SHORT PROBLEM | Return every line of the listing below unchanged.

*-*-*

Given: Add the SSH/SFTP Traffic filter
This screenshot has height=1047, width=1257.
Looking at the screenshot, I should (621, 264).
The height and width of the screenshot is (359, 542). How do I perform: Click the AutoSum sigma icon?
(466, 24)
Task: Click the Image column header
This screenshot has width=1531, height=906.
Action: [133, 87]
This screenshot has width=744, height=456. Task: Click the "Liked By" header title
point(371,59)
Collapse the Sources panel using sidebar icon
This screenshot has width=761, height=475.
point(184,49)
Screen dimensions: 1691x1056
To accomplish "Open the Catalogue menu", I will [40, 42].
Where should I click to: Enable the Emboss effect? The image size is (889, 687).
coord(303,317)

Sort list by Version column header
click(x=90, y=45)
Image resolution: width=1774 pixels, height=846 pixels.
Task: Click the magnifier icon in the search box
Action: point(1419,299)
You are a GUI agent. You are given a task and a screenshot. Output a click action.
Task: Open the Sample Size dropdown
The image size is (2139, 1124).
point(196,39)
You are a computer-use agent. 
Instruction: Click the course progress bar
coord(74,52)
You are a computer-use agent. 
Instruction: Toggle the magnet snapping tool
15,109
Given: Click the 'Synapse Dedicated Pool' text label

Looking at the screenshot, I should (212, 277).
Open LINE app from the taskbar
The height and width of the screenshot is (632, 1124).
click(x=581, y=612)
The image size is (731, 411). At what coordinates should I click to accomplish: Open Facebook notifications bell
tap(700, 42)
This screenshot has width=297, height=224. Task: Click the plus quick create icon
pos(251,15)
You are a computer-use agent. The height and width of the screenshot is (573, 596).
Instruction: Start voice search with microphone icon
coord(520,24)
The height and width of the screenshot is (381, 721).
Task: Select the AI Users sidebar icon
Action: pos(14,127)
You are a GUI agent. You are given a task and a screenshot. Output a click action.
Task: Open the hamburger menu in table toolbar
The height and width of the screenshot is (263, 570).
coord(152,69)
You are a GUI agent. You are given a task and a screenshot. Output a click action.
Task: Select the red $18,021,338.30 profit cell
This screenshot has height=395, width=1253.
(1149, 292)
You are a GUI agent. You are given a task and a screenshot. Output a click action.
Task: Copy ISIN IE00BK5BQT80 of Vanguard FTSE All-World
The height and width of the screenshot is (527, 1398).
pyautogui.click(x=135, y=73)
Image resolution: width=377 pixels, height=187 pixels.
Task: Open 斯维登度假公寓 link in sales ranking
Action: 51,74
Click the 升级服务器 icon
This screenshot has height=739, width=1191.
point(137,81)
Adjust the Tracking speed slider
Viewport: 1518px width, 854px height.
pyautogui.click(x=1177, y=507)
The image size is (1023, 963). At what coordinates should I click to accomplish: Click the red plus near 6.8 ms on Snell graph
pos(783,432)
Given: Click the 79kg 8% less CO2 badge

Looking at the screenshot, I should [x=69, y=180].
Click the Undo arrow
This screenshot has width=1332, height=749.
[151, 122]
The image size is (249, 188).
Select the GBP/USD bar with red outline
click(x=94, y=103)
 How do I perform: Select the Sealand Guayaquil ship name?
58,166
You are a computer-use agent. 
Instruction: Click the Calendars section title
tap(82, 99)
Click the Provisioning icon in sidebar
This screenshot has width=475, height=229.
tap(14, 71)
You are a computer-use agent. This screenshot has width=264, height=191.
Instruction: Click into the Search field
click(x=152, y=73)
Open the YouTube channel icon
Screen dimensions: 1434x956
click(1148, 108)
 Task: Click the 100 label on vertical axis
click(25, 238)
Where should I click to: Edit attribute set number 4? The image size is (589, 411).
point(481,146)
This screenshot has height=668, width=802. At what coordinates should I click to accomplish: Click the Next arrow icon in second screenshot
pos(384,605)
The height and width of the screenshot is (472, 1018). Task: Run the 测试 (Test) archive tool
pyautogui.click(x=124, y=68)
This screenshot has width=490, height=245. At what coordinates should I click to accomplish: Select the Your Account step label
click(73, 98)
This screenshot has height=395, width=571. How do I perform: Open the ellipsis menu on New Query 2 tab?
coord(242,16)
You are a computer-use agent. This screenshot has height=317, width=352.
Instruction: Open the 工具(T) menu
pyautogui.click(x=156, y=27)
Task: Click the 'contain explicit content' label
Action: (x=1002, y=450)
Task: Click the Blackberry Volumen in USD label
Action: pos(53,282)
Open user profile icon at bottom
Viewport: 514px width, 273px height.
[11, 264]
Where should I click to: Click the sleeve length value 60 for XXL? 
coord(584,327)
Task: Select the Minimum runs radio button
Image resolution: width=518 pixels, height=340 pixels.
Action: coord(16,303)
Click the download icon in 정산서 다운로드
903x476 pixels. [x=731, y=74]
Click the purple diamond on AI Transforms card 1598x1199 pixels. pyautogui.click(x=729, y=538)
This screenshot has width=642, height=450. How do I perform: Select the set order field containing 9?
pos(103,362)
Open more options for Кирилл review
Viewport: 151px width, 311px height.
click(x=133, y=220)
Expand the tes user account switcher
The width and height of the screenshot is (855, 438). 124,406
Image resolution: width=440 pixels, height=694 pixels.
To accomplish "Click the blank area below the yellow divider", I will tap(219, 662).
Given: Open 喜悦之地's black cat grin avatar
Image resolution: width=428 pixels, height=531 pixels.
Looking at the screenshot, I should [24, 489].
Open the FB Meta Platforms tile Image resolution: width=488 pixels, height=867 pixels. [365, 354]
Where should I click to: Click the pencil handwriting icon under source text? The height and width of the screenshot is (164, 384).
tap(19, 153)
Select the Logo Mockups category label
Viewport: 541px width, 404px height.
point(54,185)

*-*-*

IN RESPONSE |
Given: Add the SSH/SFTP Traffic filter
This screenshot has height=1047, width=1257.
Looking at the screenshot, I should (621, 264).
The height and width of the screenshot is (359, 542). How do I perform: Click the AutoSum sigma icon?
(466, 24)
Task: Click the Image column header
This screenshot has width=1531, height=906.
Action: [133, 87]
This screenshot has width=744, height=456. Task: Click the "Liked By" header title
point(371,59)
Collapse the Sources panel using sidebar icon
This screenshot has width=761, height=475.
point(184,49)
Screen dimensions: 1691x1056
To accomplish "Open the Catalogue menu", I will [40, 42].
Where should I click to: Enable the Emboss effect? The image size is (889, 687).
coord(303,317)

Sort list by Version column header
click(x=90, y=45)
Image resolution: width=1774 pixels, height=846 pixels.
Task: Click the magnifier icon in the search box
Action: point(1419,299)
You are a GUI agent. You are given a task and a screenshot. Output a click action.
Task: Open the Sample Size dropdown
The image size is (2139, 1124).
point(196,39)
You are a computer-use agent. 
Instruction: Click the course progress bar
coord(74,52)
You are a computer-use agent. 
Instruction: Toggle the magnet snapping tool
15,109
Given: Click the 'Synapse Dedicated Pool' text label

Looking at the screenshot, I should (212, 277).
Open LINE app from the taskbar
The height and width of the screenshot is (632, 1124).
click(x=581, y=612)
The image size is (731, 411). At what coordinates should I click to accomplish: Open Facebook notifications bell
tap(700, 42)
This screenshot has width=297, height=224. Task: Click the plus quick create icon
pos(251,15)
You are a computer-use agent. The height and width of the screenshot is (573, 596).
Instruction: Start voice search with microphone icon
coord(520,24)
The height and width of the screenshot is (381, 721).
Task: Select the AI Users sidebar icon
Action: pos(14,127)
You are a GUI agent. You are given a task and a screenshot. Output a click action.
Task: Open the hamburger menu in table toolbar
The height and width of the screenshot is (263, 570).
coord(152,69)
You are a GUI agent. You are given a task and a screenshot. Output a click action.
Task: Select the red $18,021,338.30 profit cell
This screenshot has height=395, width=1253.
(1149, 292)
You are a GUI agent. You are given a task and a screenshot. Output a click action.
Task: Copy ISIN IE00BK5BQT80 of Vanguard FTSE All-World
The height and width of the screenshot is (527, 1398).
pyautogui.click(x=135, y=73)
Image resolution: width=377 pixels, height=187 pixels.
Task: Open 斯维登度假公寓 link in sales ranking
Action: 51,74
Click the 升级服务器 icon
This screenshot has height=739, width=1191.
point(137,81)
Adjust the Tracking speed slider
Viewport: 1518px width, 854px height.
pyautogui.click(x=1177, y=507)
The image size is (1023, 963). At what coordinates should I click to accomplish: Click the red plus near 6.8 ms on Snell graph
pos(783,432)
Given: Click the 79kg 8% less CO2 badge

Looking at the screenshot, I should [x=69, y=180].
Click the Undo arrow
This screenshot has width=1332, height=749.
[151, 122]
The image size is (249, 188).
Select the GBP/USD bar with red outline
click(x=94, y=103)
 How do I perform: Select the Sealand Guayaquil ship name?
58,166
You are a computer-use agent. 
Instruction: Click the Calendars section title
tap(82, 99)
Click the Provisioning icon in sidebar
This screenshot has width=475, height=229.
tap(14, 71)
You are a computer-use agent. This screenshot has width=264, height=191.
Instruction: Click into the Search field
click(x=152, y=73)
Open the YouTube channel icon
Screen dimensions: 1434x956
click(1148, 108)
 Task: Click the 100 label on vertical axis
click(25, 238)
Where should I click to: Edit attribute set number 4? The image size is (589, 411).
point(481,146)
This screenshot has height=668, width=802. At what coordinates should I click to accomplish: Click the Next arrow icon in second screenshot
pos(384,605)
The height and width of the screenshot is (472, 1018). Task: Run the 测试 (Test) archive tool
pyautogui.click(x=124, y=68)
This screenshot has width=490, height=245. At what coordinates should I click to accomplish: Select the Your Account step label
click(73, 98)
This screenshot has height=395, width=571. How do I perform: Open the ellipsis menu on New Query 2 tab?
coord(242,16)
You are a computer-use agent. This screenshot has height=317, width=352.
Instruction: Open the 工具(T) menu
pyautogui.click(x=156, y=27)
Task: Click the 'contain explicit content' label
Action: (x=1002, y=450)
Task: Click the Blackberry Volumen in USD label
Action: pos(53,282)
Open user profile icon at bottom
Viewport: 514px width, 273px height.
[11, 264]
Where should I click to: Click the sleeve length value 60 for XXL? 
coord(584,327)
Task: Select the Minimum runs radio button
Image resolution: width=518 pixels, height=340 pixels.
Action: coord(16,303)
Click the download icon in 정산서 다운로드
903x476 pixels. [x=731, y=74]
Click the purple diamond on AI Transforms card 1598x1199 pixels. pyautogui.click(x=729, y=538)
This screenshot has width=642, height=450. How do I perform: Select the set order field containing 9?
pos(103,362)
Open more options for Кирилл review
Viewport: 151px width, 311px height.
click(x=133, y=220)
Expand the tes user account switcher
The width and height of the screenshot is (855, 438). 124,406
Image resolution: width=440 pixels, height=694 pixels.
To accomplish "Click the blank area below the yellow divider", I will tap(219, 662).
Given: Open 喜悦之地's black cat grin avatar
Image resolution: width=428 pixels, height=531 pixels.
Looking at the screenshot, I should [24, 489].
Open the FB Meta Platforms tile Image resolution: width=488 pixels, height=867 pixels. [365, 354]
Where should I click to: Click the pencil handwriting icon under source text? The height and width of the screenshot is (164, 384).
tap(19, 153)
Select the Logo Mockups category label
Viewport: 541px width, 404px height.
point(54,185)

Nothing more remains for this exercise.